16 DE AGOSTO DE 1896 - RIO DE JANEIRO: MAIS UMA CORRIDA FANTÁSTICA (na imprensa brasileira)


Biblioteca nacional do Brasil

A tourada de hontem

A tourada de hontem foi a quarta na ordem quantitativa, mas póde-se affirmar que foi a primeira na ordem qualitativa.

Não será exagerado mesmo dizer que no Rio de Janeiro, no Brazil, ainda não foi apreciada uma festa tauromachica de tamanho brilho e que tão completamente satiosfizesse os afficionados.

Ás 3 1/4 da tarde já quasi não havia logares no vasto amphitheatro; e foi dado o signal para a apresentação da cuadrilha e dos cavalleiros directores. Estes impressionaram agradabilissimamente pelo seu porte irreprehensivel e seus luxuosos costumes de rigoroso modelo Luiz XV.

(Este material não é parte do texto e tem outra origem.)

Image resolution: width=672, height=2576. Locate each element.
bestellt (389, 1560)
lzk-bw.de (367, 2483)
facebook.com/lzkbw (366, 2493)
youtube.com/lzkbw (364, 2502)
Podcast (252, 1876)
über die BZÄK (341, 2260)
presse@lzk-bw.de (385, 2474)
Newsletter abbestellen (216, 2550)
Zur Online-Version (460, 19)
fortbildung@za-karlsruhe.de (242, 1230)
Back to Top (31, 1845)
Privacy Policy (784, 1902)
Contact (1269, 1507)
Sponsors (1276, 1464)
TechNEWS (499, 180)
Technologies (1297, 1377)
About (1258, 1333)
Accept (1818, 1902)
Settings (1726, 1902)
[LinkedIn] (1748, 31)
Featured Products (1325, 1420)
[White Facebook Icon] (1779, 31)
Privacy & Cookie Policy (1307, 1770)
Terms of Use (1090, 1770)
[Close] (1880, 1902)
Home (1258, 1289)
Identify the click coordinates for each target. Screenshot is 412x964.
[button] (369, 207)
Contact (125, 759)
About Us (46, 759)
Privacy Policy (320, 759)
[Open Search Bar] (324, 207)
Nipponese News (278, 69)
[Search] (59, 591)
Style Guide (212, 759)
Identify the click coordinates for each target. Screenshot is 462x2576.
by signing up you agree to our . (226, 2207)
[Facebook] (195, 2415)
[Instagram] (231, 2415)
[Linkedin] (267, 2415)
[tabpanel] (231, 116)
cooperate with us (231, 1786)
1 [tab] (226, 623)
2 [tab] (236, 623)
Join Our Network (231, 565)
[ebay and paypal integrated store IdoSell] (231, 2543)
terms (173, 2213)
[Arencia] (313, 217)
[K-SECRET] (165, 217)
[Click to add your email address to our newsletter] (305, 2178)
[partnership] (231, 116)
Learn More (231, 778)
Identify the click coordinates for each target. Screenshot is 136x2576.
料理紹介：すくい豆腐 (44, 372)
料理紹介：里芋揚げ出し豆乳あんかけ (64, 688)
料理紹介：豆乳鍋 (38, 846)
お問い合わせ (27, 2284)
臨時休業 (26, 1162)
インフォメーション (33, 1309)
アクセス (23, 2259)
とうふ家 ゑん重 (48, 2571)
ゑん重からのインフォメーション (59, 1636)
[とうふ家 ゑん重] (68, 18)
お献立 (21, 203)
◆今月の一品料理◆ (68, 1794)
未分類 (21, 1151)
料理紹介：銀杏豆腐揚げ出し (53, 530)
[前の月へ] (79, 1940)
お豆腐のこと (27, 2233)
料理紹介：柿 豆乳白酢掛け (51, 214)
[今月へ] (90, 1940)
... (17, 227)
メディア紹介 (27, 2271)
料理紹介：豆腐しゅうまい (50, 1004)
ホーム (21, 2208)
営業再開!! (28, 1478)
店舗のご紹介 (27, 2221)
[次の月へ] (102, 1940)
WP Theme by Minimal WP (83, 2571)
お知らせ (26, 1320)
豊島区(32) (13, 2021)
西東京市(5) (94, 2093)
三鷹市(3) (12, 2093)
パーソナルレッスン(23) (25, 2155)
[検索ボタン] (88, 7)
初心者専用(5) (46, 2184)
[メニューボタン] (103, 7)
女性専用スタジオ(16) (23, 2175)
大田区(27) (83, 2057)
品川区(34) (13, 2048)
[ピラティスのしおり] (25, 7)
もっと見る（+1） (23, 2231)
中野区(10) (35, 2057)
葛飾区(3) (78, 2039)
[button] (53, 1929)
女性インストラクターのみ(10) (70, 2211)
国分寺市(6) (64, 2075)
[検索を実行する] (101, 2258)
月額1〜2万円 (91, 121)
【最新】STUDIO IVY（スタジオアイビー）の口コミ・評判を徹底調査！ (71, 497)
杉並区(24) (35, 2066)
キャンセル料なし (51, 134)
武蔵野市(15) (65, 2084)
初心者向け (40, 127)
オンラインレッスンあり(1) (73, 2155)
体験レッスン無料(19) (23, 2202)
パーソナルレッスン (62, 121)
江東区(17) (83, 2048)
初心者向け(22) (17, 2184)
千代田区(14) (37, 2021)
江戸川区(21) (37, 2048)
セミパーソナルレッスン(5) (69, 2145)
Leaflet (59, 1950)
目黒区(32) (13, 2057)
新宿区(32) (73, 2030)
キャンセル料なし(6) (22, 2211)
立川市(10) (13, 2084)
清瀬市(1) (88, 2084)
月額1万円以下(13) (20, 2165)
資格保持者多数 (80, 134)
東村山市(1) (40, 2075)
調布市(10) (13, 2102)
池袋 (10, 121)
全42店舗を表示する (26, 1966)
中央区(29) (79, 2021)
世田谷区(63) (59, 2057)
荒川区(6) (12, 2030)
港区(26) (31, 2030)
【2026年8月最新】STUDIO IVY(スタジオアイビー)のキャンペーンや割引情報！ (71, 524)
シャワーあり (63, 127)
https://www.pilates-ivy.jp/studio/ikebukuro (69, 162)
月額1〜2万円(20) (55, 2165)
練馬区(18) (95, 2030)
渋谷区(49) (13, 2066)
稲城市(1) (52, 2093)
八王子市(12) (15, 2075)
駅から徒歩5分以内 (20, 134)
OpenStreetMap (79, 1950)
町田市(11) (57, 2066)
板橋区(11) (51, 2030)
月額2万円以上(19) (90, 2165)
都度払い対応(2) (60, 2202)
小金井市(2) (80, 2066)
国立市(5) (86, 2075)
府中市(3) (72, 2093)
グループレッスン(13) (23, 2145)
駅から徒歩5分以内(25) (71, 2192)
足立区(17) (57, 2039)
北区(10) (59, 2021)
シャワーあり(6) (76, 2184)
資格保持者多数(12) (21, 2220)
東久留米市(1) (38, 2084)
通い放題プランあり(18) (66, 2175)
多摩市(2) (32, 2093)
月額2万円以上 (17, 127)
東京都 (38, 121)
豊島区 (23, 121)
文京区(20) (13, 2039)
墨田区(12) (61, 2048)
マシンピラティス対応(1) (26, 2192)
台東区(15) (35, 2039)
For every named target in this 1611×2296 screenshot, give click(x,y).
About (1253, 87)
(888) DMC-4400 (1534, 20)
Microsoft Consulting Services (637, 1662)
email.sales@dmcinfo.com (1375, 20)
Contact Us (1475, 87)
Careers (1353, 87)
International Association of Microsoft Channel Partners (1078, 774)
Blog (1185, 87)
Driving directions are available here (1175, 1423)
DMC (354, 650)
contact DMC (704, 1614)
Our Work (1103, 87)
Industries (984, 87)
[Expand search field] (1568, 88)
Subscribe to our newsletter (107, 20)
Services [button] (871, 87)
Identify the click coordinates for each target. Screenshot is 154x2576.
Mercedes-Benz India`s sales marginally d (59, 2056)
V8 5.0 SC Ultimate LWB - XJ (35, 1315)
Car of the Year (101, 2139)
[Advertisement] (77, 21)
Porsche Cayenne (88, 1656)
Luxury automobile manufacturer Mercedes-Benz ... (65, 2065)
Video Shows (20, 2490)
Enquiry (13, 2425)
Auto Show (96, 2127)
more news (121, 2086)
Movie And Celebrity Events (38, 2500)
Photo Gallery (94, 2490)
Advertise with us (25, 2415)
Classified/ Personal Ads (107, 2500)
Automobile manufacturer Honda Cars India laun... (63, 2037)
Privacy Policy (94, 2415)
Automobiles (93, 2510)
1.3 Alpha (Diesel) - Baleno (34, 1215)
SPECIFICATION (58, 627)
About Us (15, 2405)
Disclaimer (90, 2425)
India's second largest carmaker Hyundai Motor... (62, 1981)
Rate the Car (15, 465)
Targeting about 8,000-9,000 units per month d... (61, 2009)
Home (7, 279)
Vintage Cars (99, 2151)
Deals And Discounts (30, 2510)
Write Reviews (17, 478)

Feitas as cortezias da pragmatica, cada um tomou conta do seu posto, e entrou Alfredo Tinoco na arena, montando corcel menos ricamente ajaezado que o primeiro, mas tão elegante e soberbo.


Ás 3 horas e 25 minutos o curro vomitava um animal preto, aggessivo, que foi logo sobre o cavalleiro e recebeu em pleno cachaço uma farpa bem mettida. Era um touro esperto que trazia todos os bandarilheiros de olho vivo, quando elles se espalhavam para chamal-o aos pontos onde o desejava o cavalleiro.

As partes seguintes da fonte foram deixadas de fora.